# SOURCE DOCUMENT

* start *

Eustathius of Thessalonica, Commentary on the Odyssey cover image

Preface

Eustathius (c. 1115–1195) was archbishop of Thessalonica, and before that a successful teacher and rhetorician in Constantinople during the reign of Manuel I Komnenos. He was remembered as the most learned man of his day, and his philological work represents one of the greatest surviving monuments of Byzantine classical scholarship. In connection with his activities as teacher and orator, Eustathius produced what he termed parekbolai on the Odyssey and the Iliad,1 Dionysius Periegetes,2 Pindar (lost except for the preface),3 Aristophanes (lost except for a few fragments),4 and perhaps Oppian (lost).5 These works are not “commentaries” in the sense of explanatory or critical notes on a text, but collections of miscellaneous material in some way associated with phrases and words in the ancient poems. They were composed via partially overlapping processes of gradual accumulation of entries that must have been produced over the course of a number of years before being finally compiled into the texts we have.6

The Commentaries are heavily reliant on the ancient scholia on the Homeric poems. They also refer constantly, both explicitly and tacitly, to Athenaeus’ Deipnosophistai, which was known to Eustathius through a long-lost copy of the Epitome of the text.7 Perhaps more important from a modern perspective, Eustathius had access to a wealth of ancient secondary material, including many grammarians and lexicographers, that was held in libraries in Constantinople and Thessalonica and later destroyed. He is thus our last—and in many cases our only—means of access to this literature and the long tradition of learning it represents.

* end *

# LISTING
* start *

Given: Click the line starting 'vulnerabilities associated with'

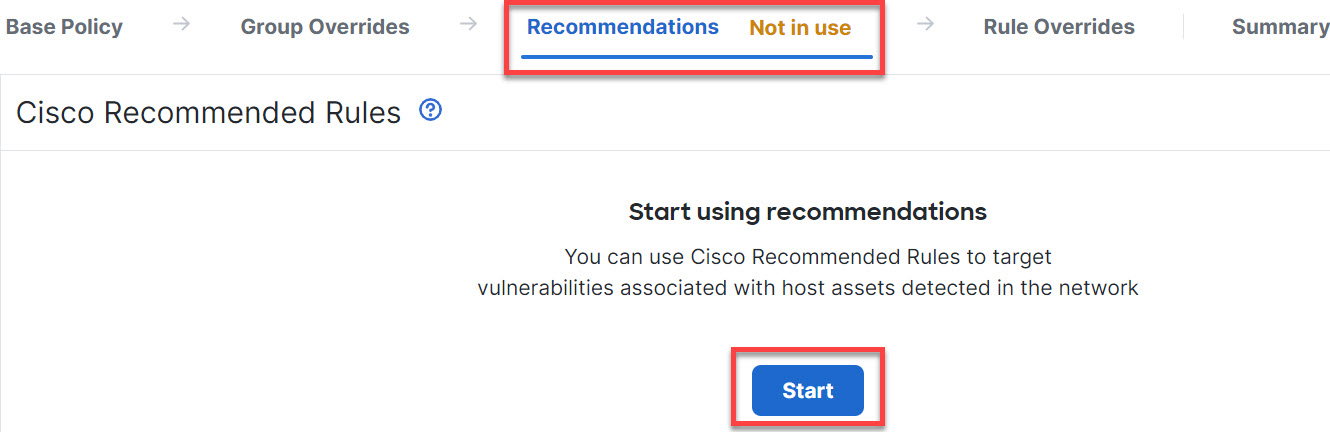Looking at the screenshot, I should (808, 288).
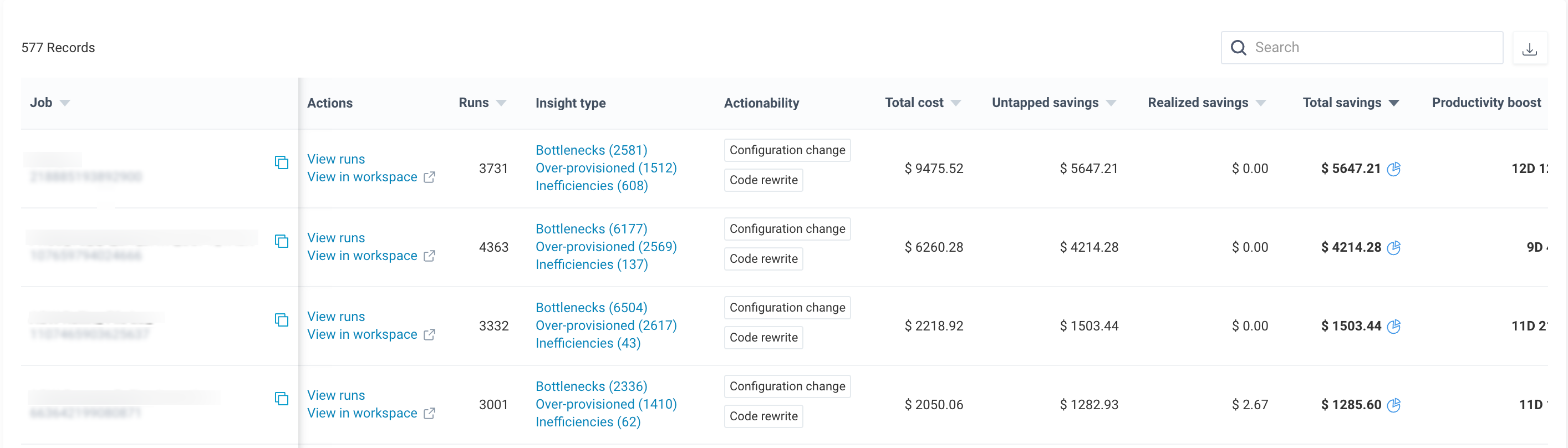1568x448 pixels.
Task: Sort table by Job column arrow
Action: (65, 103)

* end *

# EXERCISE 1
List every poem or author on which, according to the Eustathius preface, he wrote parekbolai.
# EXERCISE 2
Continue the Eustathius preface with the sentences that would follow its final paragraph.
The records have nothing to do with the Eustathius preface.

# EXPECTED ANSWER 1
The Odyssey, the Iliad, Dionysius Periegetes, Pindar, Aristophanes, and perhaps Oppian.

# EXPECTED ANSWER 2
The editio princeps of the Commentary on the Odyssey was printed in Rome by Nicolaus Majoranus in 1542–1550, as the third volume of a set that also included the Commentary on the Iliad. Page- and line-numbers from the Rome edition represent the standard modern means of citing the text. A Basel edition of the text of 1560–1569 represents little more than a clumsy reprinting of the editio princeps. Modern readers generally know the Commentary through the two-volume edition of Johann Gottfried Stallbaum (Leipzig 1825–1826). Stallbaum’s work was not based on original manuscript work. It accordingly offers no critical apparatus, and contains its own unique crop of errors, omissions and unnoted small corrections of the text. Our new edition thus represents the result of the first systematic collation of the manuscripts of the Commentary on the Odyssey in almost five hundred years, and the first true critical edition of the text.8 It is also accompanied by the first translation of the text into any modern language,9 as well as by a full set of notes and apparatuses that trace Eustathius’ sources and identify the ancient texts to which he refers.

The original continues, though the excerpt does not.